Oliver Prusina, District Supervisor of the Morden Assessment Branch presented a report called “The Impact of Reassessment 2020” to councillors at the June 6 council meeting.
10% increase
The R.M of Stanley taxable assessment has increased by $54 million (almost 10 per cent) to $619 million. The province’s taxable assessment has rise by seven per cent in the same time frame.
Single Family Residential was the category that led the charge at 10.7 per cent growth. Farmland follows at 9.5 per cent.
“Now you’re seeing things stabilize a little more,” Prusina said.
If council were to hold the line on tax increases in 2020, their would be some redistribution of the burden of taxation.
Commercial/Industrial, Condo/Co-op, Institutional, Pipeline and Railway would all see reductions of between 0.6 and 5.4 per cent. Single Family Residential would see a 2.7 per cent increase while farmland would come in at 1.6 per cent.
Farmland has recently seen increases by as much as 13 per cent, although Prusina said the same redistribution occurred for residential around 2008. Of the RM’s 4,238 properties, 2,629 would end up with a tax increase while 1,609 would get a tax break. Properties which have an assessment less than 9.6 per cent should see a municipal tax decrease.

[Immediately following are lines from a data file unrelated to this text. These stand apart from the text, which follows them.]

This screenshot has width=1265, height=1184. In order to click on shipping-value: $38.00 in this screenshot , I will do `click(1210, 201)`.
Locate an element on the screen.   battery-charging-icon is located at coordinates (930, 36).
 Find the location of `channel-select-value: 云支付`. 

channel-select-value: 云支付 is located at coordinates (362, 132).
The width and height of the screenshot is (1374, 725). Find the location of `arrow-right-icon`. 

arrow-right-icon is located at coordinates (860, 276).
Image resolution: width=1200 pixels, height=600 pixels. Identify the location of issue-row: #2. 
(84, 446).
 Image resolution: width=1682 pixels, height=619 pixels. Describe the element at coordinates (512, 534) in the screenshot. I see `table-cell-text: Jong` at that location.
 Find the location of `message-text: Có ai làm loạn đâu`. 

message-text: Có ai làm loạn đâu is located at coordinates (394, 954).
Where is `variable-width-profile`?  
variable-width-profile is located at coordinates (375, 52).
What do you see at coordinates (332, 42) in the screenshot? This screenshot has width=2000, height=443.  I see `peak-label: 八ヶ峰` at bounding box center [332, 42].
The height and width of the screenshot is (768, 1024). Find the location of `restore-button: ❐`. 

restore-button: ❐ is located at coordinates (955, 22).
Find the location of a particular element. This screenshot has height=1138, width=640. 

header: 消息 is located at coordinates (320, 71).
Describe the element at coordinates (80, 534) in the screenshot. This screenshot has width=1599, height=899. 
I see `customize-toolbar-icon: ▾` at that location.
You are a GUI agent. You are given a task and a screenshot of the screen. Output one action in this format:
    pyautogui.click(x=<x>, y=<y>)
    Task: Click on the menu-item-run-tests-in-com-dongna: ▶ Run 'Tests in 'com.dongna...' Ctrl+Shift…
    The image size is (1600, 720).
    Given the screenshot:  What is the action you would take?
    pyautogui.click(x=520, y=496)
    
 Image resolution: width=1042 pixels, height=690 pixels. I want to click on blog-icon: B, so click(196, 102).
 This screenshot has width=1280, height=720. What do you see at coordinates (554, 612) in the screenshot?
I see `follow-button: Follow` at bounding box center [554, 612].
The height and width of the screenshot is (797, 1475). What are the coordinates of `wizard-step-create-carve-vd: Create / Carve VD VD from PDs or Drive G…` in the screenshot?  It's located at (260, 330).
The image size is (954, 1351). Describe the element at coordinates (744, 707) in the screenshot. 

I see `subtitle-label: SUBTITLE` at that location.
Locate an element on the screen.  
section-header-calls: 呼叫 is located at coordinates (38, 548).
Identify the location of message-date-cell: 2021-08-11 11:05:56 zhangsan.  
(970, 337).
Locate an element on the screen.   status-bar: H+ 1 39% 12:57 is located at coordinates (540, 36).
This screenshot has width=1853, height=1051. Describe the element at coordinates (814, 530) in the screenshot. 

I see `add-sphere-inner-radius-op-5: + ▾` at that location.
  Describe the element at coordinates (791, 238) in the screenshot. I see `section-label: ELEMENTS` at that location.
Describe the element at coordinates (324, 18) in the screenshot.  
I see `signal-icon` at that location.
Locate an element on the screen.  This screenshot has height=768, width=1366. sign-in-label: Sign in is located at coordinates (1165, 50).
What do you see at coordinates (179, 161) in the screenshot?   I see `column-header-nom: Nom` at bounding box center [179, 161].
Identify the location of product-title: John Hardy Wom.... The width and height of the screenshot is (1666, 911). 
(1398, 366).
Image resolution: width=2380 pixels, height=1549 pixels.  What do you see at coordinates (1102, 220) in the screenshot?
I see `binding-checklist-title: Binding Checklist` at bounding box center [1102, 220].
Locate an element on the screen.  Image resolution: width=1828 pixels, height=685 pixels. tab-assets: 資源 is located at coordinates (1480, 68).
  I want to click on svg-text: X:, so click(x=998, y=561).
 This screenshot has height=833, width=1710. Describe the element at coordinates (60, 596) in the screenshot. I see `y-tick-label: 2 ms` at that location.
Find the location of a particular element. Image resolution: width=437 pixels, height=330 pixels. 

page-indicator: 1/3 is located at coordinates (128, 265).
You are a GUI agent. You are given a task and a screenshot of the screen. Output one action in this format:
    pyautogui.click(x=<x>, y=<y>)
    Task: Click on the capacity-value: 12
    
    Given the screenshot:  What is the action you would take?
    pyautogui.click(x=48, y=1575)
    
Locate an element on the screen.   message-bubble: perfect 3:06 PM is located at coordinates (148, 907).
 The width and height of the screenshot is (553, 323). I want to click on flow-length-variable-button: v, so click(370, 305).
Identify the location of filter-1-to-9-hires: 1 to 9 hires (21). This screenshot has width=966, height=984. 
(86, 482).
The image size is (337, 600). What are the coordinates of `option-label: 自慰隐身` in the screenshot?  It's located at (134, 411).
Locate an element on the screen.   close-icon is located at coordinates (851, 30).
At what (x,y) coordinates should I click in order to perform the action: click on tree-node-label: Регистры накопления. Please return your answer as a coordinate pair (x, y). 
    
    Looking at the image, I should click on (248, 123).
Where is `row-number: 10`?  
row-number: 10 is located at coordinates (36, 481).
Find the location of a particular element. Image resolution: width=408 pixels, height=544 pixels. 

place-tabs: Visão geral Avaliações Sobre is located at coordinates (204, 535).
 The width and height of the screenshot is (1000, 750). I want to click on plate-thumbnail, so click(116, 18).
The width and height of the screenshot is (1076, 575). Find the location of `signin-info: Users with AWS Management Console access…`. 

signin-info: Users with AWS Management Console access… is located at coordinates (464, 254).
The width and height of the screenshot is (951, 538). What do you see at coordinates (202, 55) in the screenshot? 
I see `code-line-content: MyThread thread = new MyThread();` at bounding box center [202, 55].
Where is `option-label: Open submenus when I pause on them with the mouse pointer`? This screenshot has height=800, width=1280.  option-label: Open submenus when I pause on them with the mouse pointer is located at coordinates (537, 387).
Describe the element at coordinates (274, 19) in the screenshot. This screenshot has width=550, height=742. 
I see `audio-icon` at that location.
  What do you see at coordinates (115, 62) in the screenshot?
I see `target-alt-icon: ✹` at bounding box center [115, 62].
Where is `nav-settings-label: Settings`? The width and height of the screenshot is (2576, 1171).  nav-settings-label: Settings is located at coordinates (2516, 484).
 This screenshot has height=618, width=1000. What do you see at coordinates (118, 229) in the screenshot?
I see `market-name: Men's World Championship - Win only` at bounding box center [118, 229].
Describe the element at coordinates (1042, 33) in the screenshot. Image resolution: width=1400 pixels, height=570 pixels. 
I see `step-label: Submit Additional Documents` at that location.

R.M. of Stanley Reeve Morris Olafson said the report is good news.
“The assessment rose by $54 million and change in the R.M. of Stanley,” he said. “So that says to me that we’re growing. Our farmland values and residential values are all going up.”
Olafson said it also suggests a successful budget process.
“The increases in taxes to the individual will not be substantial,” he said, adding the increases will depend on the needs included in the budget.